OBJECTIVES: To examine the effect of an emergency department (ED)-based transitional care nurse (TCN) on hospital use. DESIGN: Prospective observational cohort. SETTING: Three U.S. (NY, IL, NJ) EDs from January 1, 2013, to June 30, 2015. PARTICIPANTS: Individuals aged 65 and older in the ED (N = 57,287). INTERVENTION: The intervention was first TCN contact. Controls never saw a TCN during the study period. MEASUREMENTS: We examined sociodemographic and clinical characteristics associated with TCN use and outcomes. The primary outcome was inpatient admission during the index ED visit (admission on Day 0). Secondary outcomes included cumulative 30-day admission (any admission on Days 0-30) and 72-hour ED revisits. RESULTS: A TCN saw 5,930 (10%) individuals, 42% of whom were admitted. After accounting for observed selection bias using entropy balance, results showed that when compared to controls, TCN contact was associated with lower risk of admission (site 1: -9.9% risk of inpatient admission, 95% confidence interval (CI) = -12.3% to -7.5%; site 2: -16.5%, 95% CI = -18.7% to -14.2%; site 3: -4.7%, 95% CI = -7.5% to -2.0%). Participants with TCN contact had greater risk of a 72-hour ED revisit at two sites (site 1: 1.5%, 95% CI = 0.7-2.3%; site 2: 1.4%, 95% CI = 0.7-2.1%).

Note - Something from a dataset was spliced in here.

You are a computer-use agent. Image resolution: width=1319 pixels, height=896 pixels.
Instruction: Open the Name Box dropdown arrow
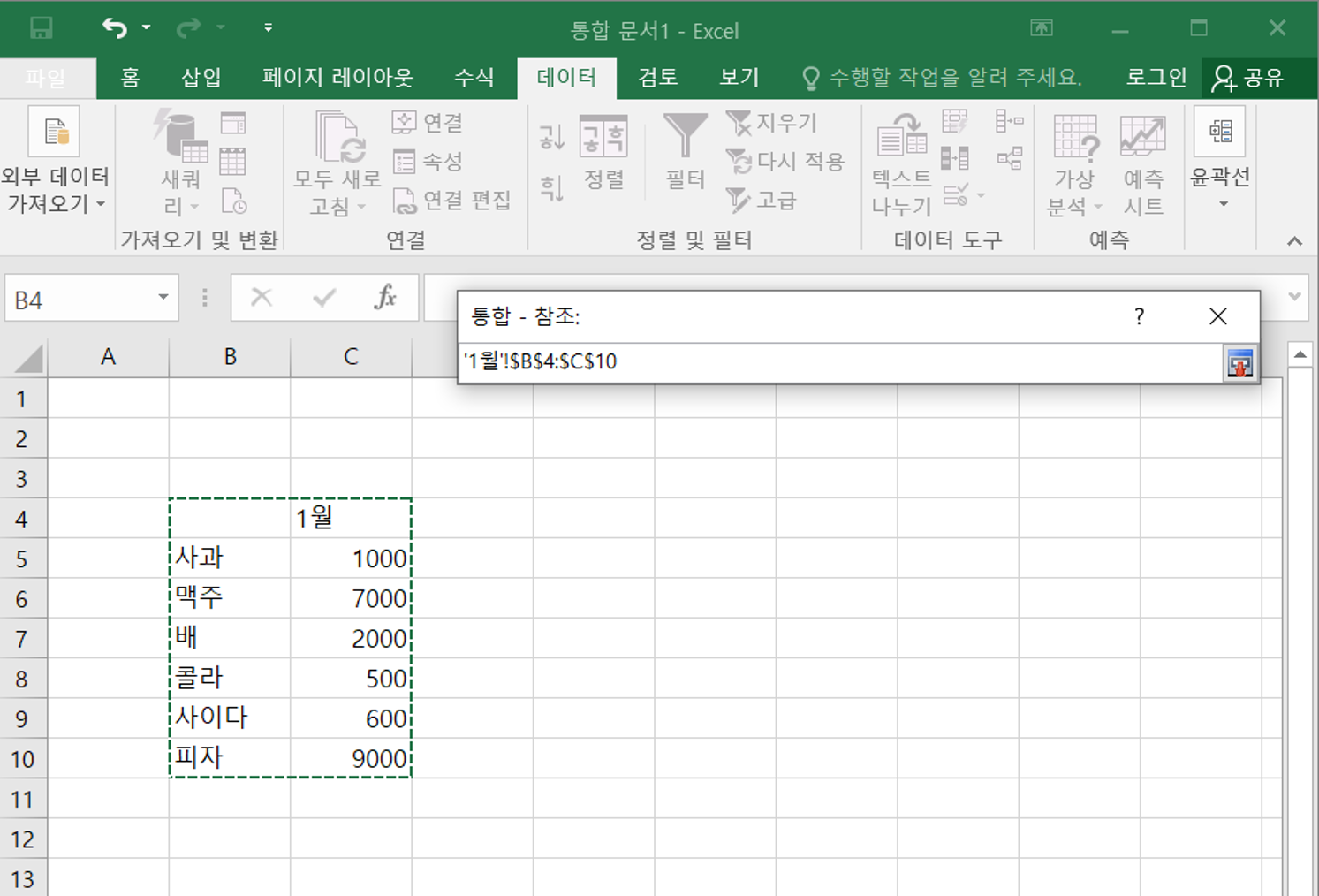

Risk of any admission within 30 days of the index ED visit also remained lower for TCN patients at both these sites (site 1: -7.8%, 95% CI = -10.3% to -5.3%; site 2: -13.8%, 95% CI = -16.1% to -11.6%). CONCLUSION: Targeted evaluation by geriatric ED transitions of care staff may be an effective delivery innovation to reduce risk of inpatient admission.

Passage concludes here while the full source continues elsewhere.